In 1960, mass attendance in Quebec, the center of Francophone separatism from Canada, was 88%. Twenty years later, it was 20%. Similarly, mass attendance fell from 91% in Ireland in 1973 to 31% in 2005. In each case, the rapid decline in religious observance was accompanied by an equally sharp decline in fertility. In the same period, fertility rates in Quebec fell from four children per woman to 1.5. From 1994 to the present, the fertility rates in Poland, where the Catholic Church had been at the center of resistance to Communism, the fertility rate was halved.
In the Muslim world, fertility rates are plunging two to three times faster than in the Western world, the fastest population decline in recorded history. Over the last fifty years, the number of children born to each woman has declined by five in Turkey, by four in Egypt and Indonesia, and by three in Pakistan. Nowhere has the decline been more rapid than in Iran. From the time of the Khomeini Revolution, the number of children per woman in Iran has dropped by nearly six children to well below the replacement level.
Modernity was the acid melting away both religious faith and fertility. Or perhaps one could say that modernity revealed what appeared to be religious faith to be something else entirely. As Goldman, who is a religiously observant Jew, puts it, "In traditional society, where people are incapable of questioning the regimen of their lives, it is difficult to distinguish between faith and habit."
These statistics give birth to a variety of reactions for the Torah Jew. First and foremost, they should be a source of pride in the distinctiveness of Torah Jewry from worldwide trends. All the factors associated with declining fertility rates should apply with a vengeance to the Torah community. Goldman writes that 60% of fertility decline can be linked to female literacy. Yet female literacy in the Torah world is nearly 100%, and Orthodox women are among the best educated in the world. And still the Torah community has by far the highest fertility rates in the developed world.

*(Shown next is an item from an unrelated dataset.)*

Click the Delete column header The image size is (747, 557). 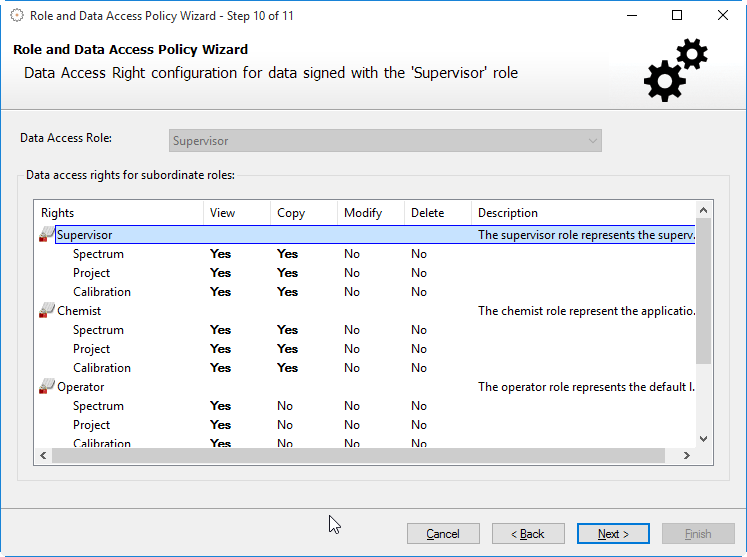click(x=437, y=213)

Declining fertility is also associated with the move from rural, agrarian societies, where children are a valuable economic asset, to cities, where they are not. Yet again, almost all Torah Jews are urban dwellers, and have been a century or more.
In short, Torah Jews have retained their faith and their traditional high fecundity, in the midst of the most technologically advanced modern societies, and in contrast to adherents of other major religions. (I will be exploring the reasons for Judaism's sui generis status in an upcoming interview with Goldman in these pages.)
So optimism about the future of the Torah world is well-founded. Yet there remains a cautionary tale in Goldman's story of the rapid implosion of other religious communities. The cardinal of Quebec in 1960 probably surveyed his realm with a good deal of satisfaction.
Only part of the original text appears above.